======== Data to process

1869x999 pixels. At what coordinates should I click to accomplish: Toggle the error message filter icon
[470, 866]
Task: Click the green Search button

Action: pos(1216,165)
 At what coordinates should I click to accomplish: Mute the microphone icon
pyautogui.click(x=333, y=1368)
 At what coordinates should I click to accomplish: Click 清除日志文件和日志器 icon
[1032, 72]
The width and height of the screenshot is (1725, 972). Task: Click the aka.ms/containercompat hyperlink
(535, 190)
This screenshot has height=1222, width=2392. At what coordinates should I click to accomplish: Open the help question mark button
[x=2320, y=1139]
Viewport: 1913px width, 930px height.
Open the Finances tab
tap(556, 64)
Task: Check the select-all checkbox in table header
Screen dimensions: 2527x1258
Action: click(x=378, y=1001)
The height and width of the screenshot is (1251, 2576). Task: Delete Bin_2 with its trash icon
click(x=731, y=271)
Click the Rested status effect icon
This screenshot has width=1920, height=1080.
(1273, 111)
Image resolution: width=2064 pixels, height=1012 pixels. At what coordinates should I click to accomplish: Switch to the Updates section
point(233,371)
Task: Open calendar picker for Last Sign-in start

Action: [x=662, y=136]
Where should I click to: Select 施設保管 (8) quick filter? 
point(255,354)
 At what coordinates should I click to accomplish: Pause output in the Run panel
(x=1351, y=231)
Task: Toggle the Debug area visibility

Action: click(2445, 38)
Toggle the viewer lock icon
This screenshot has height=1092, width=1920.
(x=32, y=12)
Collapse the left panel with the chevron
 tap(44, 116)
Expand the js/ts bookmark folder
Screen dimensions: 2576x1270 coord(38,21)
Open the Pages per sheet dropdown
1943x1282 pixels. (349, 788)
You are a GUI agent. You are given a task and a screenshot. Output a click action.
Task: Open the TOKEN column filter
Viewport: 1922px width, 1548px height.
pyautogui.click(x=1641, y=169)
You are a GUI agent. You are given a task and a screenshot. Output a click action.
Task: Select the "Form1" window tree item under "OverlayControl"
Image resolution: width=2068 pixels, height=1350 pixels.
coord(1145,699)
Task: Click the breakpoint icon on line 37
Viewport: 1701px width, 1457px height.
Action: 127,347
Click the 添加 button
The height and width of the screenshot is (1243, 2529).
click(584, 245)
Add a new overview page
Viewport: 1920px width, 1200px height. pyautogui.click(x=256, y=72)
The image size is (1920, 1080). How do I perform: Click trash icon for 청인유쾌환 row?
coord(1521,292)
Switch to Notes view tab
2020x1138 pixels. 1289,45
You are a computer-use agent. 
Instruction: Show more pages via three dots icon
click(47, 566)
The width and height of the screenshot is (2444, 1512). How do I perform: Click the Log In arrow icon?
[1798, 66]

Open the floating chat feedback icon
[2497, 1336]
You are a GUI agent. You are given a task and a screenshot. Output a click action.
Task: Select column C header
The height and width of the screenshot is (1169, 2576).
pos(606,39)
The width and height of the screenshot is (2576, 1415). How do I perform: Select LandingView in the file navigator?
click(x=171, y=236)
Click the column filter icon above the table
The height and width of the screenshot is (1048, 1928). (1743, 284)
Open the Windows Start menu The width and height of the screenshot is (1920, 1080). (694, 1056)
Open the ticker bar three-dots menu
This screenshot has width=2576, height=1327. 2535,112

================

*Exercise*
Print the whole listing above exactly, please.

*Exercise result*
1869x999 pixels. At what coordinates should I click to accomplish: Toggle the error message filter icon
[470, 866]
Task: Click the green Search button

Action: pos(1216,165)
 At what coordinates should I click to accomplish: Mute the microphone icon
pyautogui.click(x=333, y=1368)
 At what coordinates should I click to accomplish: Click 清除日志文件和日志器 icon
[1032, 72]
The width and height of the screenshot is (1725, 972). Task: Click the aka.ms/containercompat hyperlink
(535, 190)
This screenshot has height=1222, width=2392. At what coordinates should I click to accomplish: Open the help question mark button
[x=2320, y=1139]
Viewport: 1913px width, 930px height.
Open the Finances tab
tap(556, 64)
Task: Check the select-all checkbox in table header
Screen dimensions: 2527x1258
Action: click(x=378, y=1001)
The height and width of the screenshot is (1251, 2576). Task: Delete Bin_2 with its trash icon
click(x=731, y=271)
Click the Rested status effect icon
This screenshot has width=1920, height=1080.
(1273, 111)
Image resolution: width=2064 pixels, height=1012 pixels. At what coordinates should I click to accomplish: Switch to the Updates section
point(233,371)
Task: Open calendar picker for Last Sign-in start

Action: [x=662, y=136]
Where should I click to: Select 施設保管 (8) quick filter? 
point(255,354)
 At what coordinates should I click to accomplish: Pause output in the Run panel
(x=1351, y=231)
Task: Toggle the Debug area visibility

Action: click(2445, 38)
Toggle the viewer lock icon
This screenshot has height=1092, width=1920.
(x=32, y=12)
Collapse the left panel with the chevron
 tap(44, 116)
Expand the js/ts bookmark folder
Screen dimensions: 2576x1270 coord(38,21)
Open the Pages per sheet dropdown
1943x1282 pixels. (349, 788)
You are a GUI agent. You are given a task and a screenshot. Output a click action.
Task: Open the TOKEN column filter
Viewport: 1922px width, 1548px height.
pyautogui.click(x=1641, y=169)
You are a GUI agent. You are given a task and a screenshot. Output a click action.
Task: Select the "Form1" window tree item under "OverlayControl"
Image resolution: width=2068 pixels, height=1350 pixels.
coord(1145,699)
Task: Click the breakpoint icon on line 37
Viewport: 1701px width, 1457px height.
Action: 127,347
Click the 添加 button
The height and width of the screenshot is (1243, 2529).
click(584, 245)
Add a new overview page
Viewport: 1920px width, 1200px height. pyautogui.click(x=256, y=72)
The image size is (1920, 1080). How do I perform: Click trash icon for 청인유쾌환 row?
coord(1521,292)
Switch to Notes view tab
2020x1138 pixels. 1289,45
You are a computer-use agent. 
Instruction: Show more pages via three dots icon
click(47, 566)
The width and height of the screenshot is (2444, 1512). How do I perform: Click the Log In arrow icon?
[1798, 66]

Open the floating chat feedback icon
[2497, 1336]
You are a GUI agent. You are given a task and a screenshot. Output a click action.
Task: Select column C header
The height and width of the screenshot is (1169, 2576).
pos(606,39)
The width and height of the screenshot is (2576, 1415). How do I perform: Select LandingView in the file navigator?
click(x=171, y=236)
Click the column filter icon above the table
The height and width of the screenshot is (1048, 1928). (1743, 284)
Open the Windows Start menu The width and height of the screenshot is (1920, 1080). (694, 1056)
Open the ticker bar three-dots menu
This screenshot has width=2576, height=1327. 2535,112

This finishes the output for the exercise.